EXERCISE:
Can you copy out, unchanged, the item lines from the one containing "Given: Turn off the 图例 legend toggle" through the one containing "Image resolution: width=1280", with both of those lines included?

╭─ DATA

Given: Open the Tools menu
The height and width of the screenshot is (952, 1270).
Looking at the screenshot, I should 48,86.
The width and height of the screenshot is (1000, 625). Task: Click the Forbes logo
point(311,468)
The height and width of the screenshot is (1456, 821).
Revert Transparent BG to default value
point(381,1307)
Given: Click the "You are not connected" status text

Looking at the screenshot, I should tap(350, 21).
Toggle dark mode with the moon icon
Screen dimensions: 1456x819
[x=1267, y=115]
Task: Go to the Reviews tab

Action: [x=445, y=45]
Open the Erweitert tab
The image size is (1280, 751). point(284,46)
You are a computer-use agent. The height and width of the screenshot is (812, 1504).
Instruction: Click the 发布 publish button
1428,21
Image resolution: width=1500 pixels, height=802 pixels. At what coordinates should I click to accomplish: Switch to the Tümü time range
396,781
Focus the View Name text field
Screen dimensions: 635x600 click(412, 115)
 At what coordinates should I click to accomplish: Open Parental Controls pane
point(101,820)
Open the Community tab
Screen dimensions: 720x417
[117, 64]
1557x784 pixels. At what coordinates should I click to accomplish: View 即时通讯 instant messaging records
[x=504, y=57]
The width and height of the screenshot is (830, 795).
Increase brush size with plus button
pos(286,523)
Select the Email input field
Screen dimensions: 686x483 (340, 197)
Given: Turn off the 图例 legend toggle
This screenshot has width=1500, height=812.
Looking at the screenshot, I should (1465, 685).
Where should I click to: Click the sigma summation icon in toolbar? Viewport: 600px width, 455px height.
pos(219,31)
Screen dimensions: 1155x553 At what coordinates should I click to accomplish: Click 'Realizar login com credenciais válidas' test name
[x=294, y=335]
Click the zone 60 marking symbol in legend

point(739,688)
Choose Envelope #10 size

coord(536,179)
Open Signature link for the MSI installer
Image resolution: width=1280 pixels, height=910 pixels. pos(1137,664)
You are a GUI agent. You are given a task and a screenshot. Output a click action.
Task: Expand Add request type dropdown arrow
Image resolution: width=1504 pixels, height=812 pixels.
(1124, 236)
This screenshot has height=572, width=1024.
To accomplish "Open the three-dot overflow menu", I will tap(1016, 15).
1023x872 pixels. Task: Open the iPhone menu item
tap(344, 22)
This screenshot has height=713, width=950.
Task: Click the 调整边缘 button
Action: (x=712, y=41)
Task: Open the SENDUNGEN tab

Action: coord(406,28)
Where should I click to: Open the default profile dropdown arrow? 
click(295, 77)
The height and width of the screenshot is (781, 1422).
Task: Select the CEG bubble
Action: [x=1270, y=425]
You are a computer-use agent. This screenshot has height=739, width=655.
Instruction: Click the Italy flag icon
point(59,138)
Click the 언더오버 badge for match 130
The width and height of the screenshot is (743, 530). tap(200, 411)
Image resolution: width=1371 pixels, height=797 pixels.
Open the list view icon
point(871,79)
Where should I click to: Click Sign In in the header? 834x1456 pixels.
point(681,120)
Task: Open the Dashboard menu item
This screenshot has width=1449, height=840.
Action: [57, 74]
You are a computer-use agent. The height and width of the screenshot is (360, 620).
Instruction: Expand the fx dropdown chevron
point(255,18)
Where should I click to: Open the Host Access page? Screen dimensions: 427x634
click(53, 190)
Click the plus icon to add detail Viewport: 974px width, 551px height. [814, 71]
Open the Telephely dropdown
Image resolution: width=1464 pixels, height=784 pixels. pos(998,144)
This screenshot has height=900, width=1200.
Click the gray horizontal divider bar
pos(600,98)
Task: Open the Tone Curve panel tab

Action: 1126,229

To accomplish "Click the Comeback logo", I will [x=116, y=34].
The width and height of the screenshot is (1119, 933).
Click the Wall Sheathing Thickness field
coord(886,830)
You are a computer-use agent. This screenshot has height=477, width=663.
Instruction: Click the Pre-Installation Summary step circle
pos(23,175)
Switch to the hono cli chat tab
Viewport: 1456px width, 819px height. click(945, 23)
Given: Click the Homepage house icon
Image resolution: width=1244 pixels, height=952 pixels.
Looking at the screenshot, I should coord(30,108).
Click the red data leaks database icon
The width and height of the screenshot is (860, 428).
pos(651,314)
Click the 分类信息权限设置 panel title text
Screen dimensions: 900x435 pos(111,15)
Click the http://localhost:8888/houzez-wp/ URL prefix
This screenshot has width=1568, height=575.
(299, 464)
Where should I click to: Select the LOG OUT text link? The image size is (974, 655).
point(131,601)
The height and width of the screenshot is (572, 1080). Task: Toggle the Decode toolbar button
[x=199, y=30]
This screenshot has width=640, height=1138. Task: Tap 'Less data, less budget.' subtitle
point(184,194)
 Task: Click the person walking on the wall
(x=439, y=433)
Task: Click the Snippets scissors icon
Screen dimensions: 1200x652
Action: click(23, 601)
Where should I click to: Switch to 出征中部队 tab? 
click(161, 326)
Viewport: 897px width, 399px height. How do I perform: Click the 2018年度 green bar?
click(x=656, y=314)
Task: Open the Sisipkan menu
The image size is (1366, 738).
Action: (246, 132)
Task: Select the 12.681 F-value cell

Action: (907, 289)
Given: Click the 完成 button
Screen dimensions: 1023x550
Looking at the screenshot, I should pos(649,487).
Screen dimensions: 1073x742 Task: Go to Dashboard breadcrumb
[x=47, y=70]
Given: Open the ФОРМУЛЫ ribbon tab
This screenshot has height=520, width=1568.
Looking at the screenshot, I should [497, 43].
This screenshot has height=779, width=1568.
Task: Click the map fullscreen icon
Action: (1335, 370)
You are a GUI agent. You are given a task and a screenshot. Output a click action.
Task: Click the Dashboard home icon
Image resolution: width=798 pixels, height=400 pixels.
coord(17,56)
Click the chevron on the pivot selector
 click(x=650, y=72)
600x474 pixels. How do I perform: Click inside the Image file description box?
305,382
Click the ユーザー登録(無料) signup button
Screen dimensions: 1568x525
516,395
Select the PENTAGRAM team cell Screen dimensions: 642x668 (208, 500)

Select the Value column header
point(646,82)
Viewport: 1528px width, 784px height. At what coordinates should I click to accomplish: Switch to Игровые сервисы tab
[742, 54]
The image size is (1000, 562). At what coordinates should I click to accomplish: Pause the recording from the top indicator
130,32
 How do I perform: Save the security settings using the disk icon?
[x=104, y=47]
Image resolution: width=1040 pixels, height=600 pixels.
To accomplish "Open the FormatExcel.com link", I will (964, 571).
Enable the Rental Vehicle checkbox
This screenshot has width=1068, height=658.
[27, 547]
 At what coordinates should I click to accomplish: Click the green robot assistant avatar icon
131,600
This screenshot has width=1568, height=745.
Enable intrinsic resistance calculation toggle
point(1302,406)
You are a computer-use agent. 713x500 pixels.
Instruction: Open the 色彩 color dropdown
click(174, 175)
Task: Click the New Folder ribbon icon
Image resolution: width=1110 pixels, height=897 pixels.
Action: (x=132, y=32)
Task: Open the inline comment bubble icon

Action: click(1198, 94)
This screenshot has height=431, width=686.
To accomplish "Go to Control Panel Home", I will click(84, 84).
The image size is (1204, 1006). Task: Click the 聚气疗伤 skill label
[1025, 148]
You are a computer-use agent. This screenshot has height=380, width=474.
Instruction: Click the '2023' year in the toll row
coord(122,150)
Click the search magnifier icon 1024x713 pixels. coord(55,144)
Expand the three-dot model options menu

╰─

WRITTEN SOLUTION:
Given: Turn off the 图例 legend toggle
This screenshot has width=1500, height=812.
Looking at the screenshot, I should (1465, 685).
Where should I click to: Click the sigma summation icon in toolbar? Viewport: 600px width, 455px height.
pos(219,31)
Screen dimensions: 1155x553 At what coordinates should I click to accomplish: Click 'Realizar login com credenciais válidas' test name
[x=294, y=335]
Click the zone 60 marking symbol in legend

point(739,688)
Choose Envelope #10 size

coord(536,179)
Open Signature link for the MSI installer
Image resolution: width=1280 pixels, height=910 pixels. pos(1137,664)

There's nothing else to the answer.